I’m working on exercise 5 and have gotten myself a little stuck. In the function definition for compute_breed_proportions(df)
The code has a comment with a placeholder to calculate the following:
# Compute the probability of each class (breed)
# You can get the number of rows in a dataframe by using len(dataframe)
prob_class = None/None
I believe the division that is supposed to be performed is:
prob_class = the number of samples in Ci that have xk / total number of samples in Ci
In the dataframe we’re working with what is xk? Is it the height for that particular breed?
Would the total number of samples in Ci == to the number of samples where Ci has that feature (like height)?
I keep thinking I’m just going to end up with
prob_class = len(df_breed) / len(df_breed) == 1
for that and my spidey sense is tingling, lol
I think I’ve got a point of clarification here that could help if someone else gets hung up on this. Exercise 5 is not looking for you to just figure out Ci. Don’t worry about xk yet as that is handled in Exercise 6.

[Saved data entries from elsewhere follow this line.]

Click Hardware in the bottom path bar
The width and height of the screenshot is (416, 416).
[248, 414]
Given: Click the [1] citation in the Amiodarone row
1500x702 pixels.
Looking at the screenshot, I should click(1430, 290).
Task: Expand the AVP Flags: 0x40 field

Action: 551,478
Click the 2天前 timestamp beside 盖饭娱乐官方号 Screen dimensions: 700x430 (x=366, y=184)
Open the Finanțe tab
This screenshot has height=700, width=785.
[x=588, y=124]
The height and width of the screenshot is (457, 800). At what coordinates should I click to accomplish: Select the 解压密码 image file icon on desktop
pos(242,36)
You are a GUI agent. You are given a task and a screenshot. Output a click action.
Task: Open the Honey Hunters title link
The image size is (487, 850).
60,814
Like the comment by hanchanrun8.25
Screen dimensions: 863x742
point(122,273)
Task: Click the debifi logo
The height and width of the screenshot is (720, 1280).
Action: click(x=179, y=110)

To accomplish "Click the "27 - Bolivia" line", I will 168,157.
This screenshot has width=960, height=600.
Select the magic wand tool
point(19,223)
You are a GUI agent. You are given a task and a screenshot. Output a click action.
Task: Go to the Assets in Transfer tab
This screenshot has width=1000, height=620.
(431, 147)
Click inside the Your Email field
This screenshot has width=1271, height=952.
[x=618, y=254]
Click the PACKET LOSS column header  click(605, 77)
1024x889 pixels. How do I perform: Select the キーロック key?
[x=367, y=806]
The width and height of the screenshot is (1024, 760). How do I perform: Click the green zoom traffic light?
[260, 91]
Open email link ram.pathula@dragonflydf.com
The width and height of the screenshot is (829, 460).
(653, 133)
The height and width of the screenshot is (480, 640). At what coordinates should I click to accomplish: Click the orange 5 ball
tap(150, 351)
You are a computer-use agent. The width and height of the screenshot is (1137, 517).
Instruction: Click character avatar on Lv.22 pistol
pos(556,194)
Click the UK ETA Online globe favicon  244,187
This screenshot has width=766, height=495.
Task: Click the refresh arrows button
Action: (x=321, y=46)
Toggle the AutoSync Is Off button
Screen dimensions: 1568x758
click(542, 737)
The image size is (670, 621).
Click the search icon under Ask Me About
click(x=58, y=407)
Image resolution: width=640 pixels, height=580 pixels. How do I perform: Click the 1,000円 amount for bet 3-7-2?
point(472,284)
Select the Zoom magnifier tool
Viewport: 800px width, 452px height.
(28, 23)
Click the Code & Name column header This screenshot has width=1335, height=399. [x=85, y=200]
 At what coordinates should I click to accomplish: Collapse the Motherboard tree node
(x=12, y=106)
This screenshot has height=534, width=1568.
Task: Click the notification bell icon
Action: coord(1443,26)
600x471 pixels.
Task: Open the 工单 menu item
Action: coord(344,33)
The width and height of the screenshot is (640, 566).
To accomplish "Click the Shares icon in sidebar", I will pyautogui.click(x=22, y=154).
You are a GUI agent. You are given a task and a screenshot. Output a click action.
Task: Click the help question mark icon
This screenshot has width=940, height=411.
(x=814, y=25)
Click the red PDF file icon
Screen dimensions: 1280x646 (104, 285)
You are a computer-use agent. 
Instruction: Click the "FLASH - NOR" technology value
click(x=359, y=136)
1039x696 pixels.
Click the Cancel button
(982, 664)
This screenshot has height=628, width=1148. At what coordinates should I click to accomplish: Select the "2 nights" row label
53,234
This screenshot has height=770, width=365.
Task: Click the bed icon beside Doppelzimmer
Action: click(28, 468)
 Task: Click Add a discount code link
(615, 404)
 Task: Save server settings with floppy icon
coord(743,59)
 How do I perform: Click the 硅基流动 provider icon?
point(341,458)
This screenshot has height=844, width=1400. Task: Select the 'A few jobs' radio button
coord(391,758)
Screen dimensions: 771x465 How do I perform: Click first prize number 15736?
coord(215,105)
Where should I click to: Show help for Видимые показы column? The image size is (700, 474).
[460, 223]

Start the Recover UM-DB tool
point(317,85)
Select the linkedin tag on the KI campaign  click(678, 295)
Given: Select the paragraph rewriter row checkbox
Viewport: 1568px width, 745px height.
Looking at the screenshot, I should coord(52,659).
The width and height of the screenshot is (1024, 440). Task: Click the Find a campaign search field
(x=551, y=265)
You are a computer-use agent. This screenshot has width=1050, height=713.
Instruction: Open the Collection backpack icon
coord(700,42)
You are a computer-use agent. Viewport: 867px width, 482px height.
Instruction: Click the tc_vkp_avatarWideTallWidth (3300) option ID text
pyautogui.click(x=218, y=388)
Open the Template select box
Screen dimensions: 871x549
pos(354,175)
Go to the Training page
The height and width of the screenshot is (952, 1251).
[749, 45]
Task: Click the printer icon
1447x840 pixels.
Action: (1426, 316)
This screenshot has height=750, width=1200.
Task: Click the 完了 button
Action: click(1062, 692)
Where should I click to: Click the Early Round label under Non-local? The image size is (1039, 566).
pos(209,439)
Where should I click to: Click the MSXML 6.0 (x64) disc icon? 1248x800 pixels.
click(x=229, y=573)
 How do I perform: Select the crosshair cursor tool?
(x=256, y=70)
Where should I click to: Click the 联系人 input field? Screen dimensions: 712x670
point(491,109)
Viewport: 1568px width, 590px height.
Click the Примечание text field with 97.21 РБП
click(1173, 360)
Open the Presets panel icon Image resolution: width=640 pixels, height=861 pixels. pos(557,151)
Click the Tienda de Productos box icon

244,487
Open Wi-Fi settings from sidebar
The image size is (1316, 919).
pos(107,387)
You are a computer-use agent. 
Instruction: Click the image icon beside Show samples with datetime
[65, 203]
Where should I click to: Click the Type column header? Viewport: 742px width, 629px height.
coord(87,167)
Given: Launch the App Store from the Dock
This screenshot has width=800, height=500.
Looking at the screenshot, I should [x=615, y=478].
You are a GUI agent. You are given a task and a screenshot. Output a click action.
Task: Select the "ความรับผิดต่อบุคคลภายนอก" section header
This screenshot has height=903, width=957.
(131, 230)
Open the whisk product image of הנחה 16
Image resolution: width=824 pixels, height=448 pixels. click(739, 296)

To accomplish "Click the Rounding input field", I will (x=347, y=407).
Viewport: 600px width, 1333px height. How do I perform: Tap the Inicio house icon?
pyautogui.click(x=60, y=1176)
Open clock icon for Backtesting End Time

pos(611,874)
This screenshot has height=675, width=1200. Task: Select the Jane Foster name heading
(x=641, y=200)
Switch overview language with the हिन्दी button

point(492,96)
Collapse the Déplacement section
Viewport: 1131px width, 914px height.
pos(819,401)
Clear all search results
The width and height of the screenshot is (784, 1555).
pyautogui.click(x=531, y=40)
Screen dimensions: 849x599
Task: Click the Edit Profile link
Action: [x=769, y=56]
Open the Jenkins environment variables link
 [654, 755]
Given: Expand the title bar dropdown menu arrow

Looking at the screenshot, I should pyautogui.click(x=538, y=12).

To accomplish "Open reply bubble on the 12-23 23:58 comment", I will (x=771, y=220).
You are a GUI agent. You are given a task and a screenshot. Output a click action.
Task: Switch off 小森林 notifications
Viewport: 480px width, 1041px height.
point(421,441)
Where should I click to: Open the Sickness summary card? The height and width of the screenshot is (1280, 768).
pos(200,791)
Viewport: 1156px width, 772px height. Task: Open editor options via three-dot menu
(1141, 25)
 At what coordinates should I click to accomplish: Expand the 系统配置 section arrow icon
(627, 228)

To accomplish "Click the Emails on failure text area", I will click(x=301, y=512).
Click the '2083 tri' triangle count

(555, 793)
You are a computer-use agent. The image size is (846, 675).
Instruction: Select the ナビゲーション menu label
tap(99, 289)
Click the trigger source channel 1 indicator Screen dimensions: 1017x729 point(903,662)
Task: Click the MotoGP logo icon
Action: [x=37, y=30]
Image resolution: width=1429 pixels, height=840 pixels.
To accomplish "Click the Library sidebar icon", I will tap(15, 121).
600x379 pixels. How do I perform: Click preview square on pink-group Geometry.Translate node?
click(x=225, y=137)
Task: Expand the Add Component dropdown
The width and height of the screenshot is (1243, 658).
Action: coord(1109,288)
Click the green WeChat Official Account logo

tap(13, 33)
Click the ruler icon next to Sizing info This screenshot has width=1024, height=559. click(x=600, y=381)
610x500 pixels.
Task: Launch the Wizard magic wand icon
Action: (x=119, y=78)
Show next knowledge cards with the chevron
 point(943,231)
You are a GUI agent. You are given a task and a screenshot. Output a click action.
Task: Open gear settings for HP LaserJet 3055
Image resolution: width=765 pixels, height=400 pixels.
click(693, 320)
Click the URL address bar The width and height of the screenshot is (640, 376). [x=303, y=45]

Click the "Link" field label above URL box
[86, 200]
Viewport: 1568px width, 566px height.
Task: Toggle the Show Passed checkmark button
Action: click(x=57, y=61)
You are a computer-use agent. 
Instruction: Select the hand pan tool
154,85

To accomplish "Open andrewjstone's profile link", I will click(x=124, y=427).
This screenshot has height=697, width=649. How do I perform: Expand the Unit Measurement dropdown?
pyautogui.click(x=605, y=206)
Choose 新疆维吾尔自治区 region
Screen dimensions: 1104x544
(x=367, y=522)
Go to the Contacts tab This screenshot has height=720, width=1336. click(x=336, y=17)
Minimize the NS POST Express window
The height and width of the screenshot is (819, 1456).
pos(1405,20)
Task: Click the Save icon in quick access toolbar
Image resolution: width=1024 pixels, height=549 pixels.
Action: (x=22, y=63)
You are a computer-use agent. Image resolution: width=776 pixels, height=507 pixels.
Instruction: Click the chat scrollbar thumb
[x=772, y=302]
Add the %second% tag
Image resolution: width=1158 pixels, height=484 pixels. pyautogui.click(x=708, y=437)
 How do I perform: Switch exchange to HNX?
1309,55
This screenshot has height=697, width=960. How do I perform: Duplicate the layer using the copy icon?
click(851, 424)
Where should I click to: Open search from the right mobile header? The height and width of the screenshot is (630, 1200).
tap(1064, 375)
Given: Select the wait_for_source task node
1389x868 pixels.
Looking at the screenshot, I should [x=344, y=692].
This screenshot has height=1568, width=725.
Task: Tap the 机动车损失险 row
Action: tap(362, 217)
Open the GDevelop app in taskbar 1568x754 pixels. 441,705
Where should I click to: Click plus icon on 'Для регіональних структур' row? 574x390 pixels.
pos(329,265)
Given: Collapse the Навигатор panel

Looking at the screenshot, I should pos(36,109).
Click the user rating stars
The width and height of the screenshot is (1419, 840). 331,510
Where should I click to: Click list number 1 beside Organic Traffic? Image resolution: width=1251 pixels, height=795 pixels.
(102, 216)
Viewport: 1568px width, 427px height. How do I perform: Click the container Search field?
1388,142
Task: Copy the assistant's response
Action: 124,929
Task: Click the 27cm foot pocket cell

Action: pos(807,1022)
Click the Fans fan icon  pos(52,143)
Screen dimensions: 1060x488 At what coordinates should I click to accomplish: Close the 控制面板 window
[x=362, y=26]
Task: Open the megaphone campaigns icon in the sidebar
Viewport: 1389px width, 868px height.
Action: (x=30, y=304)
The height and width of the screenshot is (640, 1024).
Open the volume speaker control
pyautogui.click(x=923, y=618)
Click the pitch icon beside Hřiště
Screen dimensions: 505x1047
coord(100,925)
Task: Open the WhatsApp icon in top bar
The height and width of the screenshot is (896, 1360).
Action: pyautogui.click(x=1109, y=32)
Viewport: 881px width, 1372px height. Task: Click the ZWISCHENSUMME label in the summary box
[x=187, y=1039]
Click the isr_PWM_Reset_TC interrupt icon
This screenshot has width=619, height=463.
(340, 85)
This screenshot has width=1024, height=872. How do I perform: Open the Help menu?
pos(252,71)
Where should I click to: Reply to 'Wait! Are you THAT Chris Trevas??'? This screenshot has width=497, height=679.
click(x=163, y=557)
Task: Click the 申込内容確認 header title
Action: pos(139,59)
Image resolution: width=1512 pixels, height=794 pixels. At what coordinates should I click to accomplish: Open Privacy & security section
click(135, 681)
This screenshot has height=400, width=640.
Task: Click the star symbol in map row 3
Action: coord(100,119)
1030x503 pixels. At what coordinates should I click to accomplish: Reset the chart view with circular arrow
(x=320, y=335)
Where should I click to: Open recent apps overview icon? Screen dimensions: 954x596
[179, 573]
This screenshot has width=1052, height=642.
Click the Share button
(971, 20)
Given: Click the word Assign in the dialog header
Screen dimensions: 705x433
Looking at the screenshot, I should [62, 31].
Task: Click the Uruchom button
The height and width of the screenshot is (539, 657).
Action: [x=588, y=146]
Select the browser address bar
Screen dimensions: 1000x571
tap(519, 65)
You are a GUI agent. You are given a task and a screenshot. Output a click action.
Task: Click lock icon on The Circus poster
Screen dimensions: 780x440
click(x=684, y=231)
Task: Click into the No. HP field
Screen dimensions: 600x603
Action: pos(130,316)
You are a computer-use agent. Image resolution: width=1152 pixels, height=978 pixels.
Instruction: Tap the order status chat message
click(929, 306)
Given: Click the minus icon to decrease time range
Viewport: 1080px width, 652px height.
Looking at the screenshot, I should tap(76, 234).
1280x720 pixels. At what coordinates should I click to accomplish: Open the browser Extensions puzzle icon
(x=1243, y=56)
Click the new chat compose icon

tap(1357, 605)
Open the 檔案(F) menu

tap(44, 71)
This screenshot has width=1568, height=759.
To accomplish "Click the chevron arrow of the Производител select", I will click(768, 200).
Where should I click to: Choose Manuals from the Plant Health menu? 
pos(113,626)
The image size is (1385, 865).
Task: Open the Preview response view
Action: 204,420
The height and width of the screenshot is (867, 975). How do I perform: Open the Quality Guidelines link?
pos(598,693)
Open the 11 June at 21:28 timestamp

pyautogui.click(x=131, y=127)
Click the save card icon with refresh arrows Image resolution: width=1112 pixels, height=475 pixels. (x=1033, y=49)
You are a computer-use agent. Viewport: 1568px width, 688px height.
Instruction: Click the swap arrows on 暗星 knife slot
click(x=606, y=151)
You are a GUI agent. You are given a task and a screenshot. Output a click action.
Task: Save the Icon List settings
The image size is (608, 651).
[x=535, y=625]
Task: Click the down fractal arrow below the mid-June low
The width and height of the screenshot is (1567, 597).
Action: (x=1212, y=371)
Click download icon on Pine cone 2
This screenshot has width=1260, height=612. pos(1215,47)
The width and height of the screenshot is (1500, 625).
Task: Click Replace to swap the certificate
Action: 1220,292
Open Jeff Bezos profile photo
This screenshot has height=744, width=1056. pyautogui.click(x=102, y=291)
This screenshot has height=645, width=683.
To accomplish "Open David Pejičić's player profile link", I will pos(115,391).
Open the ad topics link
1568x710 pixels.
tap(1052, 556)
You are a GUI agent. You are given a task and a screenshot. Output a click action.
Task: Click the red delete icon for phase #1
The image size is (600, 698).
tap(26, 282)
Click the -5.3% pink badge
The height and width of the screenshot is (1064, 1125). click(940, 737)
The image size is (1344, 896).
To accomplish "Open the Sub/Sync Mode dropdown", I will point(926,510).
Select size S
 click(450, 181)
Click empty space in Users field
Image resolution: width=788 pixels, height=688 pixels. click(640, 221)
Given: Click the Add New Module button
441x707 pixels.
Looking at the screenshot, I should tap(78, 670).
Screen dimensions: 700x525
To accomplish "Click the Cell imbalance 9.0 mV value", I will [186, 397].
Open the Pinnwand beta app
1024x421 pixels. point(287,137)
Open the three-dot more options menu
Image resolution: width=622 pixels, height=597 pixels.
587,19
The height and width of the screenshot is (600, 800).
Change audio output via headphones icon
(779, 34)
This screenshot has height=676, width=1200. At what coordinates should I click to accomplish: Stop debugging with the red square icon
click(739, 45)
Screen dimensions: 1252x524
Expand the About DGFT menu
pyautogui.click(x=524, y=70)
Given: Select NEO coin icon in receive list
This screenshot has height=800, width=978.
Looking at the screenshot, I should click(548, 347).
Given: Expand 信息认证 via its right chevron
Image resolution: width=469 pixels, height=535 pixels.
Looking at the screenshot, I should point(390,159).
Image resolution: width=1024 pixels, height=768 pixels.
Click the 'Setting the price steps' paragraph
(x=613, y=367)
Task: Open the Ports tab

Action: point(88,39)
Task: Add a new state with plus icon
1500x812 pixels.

It’s more about how many samples are there in each Class (0, 1, 2) compared to the total number of samples across all classes.
1 Like
Another way to put it is that we’re computing one of the parts for the overall Bayes algorithm for P(Ci). The other parts to the algorithm are handled further on in the assignment.
Hi @tenaciousjzh!
I believe the division that is supposed to be performed is:
prob_class = the number of samples in Ci that have xk / total number of samples in Ci
This is not correct. What we want here is the value P(C_i), i.e., the probability of a random sample be in the class C_i. We are not yet computing any conditional probability!